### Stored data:
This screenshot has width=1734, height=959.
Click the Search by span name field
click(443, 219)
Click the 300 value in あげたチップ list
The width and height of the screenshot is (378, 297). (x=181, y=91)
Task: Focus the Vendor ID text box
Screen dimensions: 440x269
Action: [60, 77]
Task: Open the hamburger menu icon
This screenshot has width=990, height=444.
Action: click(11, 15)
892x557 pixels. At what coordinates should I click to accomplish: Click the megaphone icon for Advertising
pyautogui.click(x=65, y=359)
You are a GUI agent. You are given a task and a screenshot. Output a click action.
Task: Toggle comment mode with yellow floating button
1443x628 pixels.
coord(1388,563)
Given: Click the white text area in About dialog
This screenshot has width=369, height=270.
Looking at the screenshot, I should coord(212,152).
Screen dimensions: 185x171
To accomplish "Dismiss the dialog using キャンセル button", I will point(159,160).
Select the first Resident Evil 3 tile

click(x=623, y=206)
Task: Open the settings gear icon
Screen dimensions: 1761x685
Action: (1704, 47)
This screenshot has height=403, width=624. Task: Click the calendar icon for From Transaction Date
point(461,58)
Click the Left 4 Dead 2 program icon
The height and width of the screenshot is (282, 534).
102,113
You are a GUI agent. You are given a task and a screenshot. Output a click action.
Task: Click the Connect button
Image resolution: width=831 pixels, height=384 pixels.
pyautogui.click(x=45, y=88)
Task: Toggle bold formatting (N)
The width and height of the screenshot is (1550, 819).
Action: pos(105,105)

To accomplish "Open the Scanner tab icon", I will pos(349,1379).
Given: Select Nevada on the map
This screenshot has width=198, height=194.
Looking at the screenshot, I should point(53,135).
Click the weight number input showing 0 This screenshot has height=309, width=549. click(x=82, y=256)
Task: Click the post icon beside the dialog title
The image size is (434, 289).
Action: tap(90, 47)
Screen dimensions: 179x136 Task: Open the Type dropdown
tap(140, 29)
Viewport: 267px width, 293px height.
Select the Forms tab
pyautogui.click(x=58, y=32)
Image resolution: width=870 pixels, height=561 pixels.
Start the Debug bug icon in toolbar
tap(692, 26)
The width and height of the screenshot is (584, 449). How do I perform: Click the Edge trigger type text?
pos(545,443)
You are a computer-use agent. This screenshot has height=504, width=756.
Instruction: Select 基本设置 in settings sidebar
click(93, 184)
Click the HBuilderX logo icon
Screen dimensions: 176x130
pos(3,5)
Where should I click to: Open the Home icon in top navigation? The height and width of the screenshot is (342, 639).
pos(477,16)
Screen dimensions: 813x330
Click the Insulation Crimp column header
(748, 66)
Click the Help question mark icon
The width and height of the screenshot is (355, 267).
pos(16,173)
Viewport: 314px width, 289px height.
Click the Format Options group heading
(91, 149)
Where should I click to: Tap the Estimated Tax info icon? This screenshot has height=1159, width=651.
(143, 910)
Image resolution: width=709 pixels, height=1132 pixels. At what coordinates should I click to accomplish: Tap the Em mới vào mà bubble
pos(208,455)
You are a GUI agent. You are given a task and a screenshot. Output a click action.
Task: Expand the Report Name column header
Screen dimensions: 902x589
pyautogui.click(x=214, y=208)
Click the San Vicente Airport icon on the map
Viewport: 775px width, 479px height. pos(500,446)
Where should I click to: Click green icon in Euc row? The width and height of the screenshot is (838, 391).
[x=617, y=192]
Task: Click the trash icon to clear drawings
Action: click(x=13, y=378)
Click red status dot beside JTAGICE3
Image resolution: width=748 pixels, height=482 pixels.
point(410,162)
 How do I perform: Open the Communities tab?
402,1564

### AIM OF THE EXERCISE:
Your task is to repeat every entry above exactly.

### REPLY TO THE EXERCISE:
This screenshot has width=1734, height=959.
Click the Search by span name field
click(443, 219)
Click the 300 value in あげたチップ list
The width and height of the screenshot is (378, 297). (x=181, y=91)
Task: Focus the Vendor ID text box
Screen dimensions: 440x269
Action: [60, 77]
Task: Open the hamburger menu icon
This screenshot has width=990, height=444.
Action: click(11, 15)
892x557 pixels. At what coordinates should I click to accomplish: Click the megaphone icon for Advertising
pyautogui.click(x=65, y=359)
You are a GUI agent. You are given a task and a screenshot. Output a click action.
Task: Toggle comment mode with yellow floating button
1443x628 pixels.
coord(1388,563)
Given: Click the white text area in About dialog
This screenshot has width=369, height=270.
Looking at the screenshot, I should coord(212,152).
Screen dimensions: 185x171
To accomplish "Dismiss the dialog using キャンセル button", I will point(159,160).
Select the first Resident Evil 3 tile

click(x=623, y=206)
Task: Open the settings gear icon
Screen dimensions: 1761x685
Action: (1704, 47)
This screenshot has height=403, width=624. Task: Click the calendar icon for From Transaction Date
point(461,58)
Click the Left 4 Dead 2 program icon
The height and width of the screenshot is (282, 534).
102,113
You are a GUI agent. You are given a task and a screenshot. Output a click action.
Task: Click the Connect button
Image resolution: width=831 pixels, height=384 pixels.
pyautogui.click(x=45, y=88)
Task: Toggle bold formatting (N)
The width and height of the screenshot is (1550, 819).
Action: pos(105,105)

To accomplish "Open the Scanner tab icon", I will pos(349,1379).
Given: Select Nevada on the map
This screenshot has width=198, height=194.
Looking at the screenshot, I should point(53,135).
Click the weight number input showing 0 This screenshot has height=309, width=549. click(x=82, y=256)
Task: Click the post icon beside the dialog title
The image size is (434, 289).
Action: tap(90, 47)
Screen dimensions: 179x136 Task: Open the Type dropdown
tap(140, 29)
Viewport: 267px width, 293px height.
Select the Forms tab
pyautogui.click(x=58, y=32)
Image resolution: width=870 pixels, height=561 pixels.
Start the Debug bug icon in toolbar
tap(692, 26)
The width and height of the screenshot is (584, 449). How do I perform: Click the Edge trigger type text?
pos(545,443)
You are a computer-use agent. This screenshot has height=504, width=756.
Instruction: Select 基本设置 in settings sidebar
click(93, 184)
Click the HBuilderX logo icon
Screen dimensions: 176x130
pos(3,5)
Where should I click to: Open the Home icon in top navigation? The height and width of the screenshot is (342, 639).
pos(477,16)
Screen dimensions: 813x330
Click the Insulation Crimp column header
(748, 66)
Click the Help question mark icon
The width and height of the screenshot is (355, 267).
pos(16,173)
Viewport: 314px width, 289px height.
Click the Format Options group heading
(91, 149)
Where should I click to: Tap the Estimated Tax info icon? This screenshot has height=1159, width=651.
(143, 910)
Image resolution: width=709 pixels, height=1132 pixels. At what coordinates should I click to accomplish: Tap the Em mới vào mà bubble
pos(208,455)
You are a GUI agent. You are given a task and a screenshot. Output a click action.
Task: Expand the Report Name column header
Screen dimensions: 902x589
pyautogui.click(x=214, y=208)
Click the San Vicente Airport icon on the map
Viewport: 775px width, 479px height. pos(500,446)
Where should I click to: Click green icon in Euc row? The width and height of the screenshot is (838, 391).
[x=617, y=192]
Task: Click the trash icon to clear drawings
Action: click(x=13, y=378)
Click red status dot beside JTAGICE3
Image resolution: width=748 pixels, height=482 pixels.
point(410,162)
 How do I perform: Open the Communities tab?
402,1564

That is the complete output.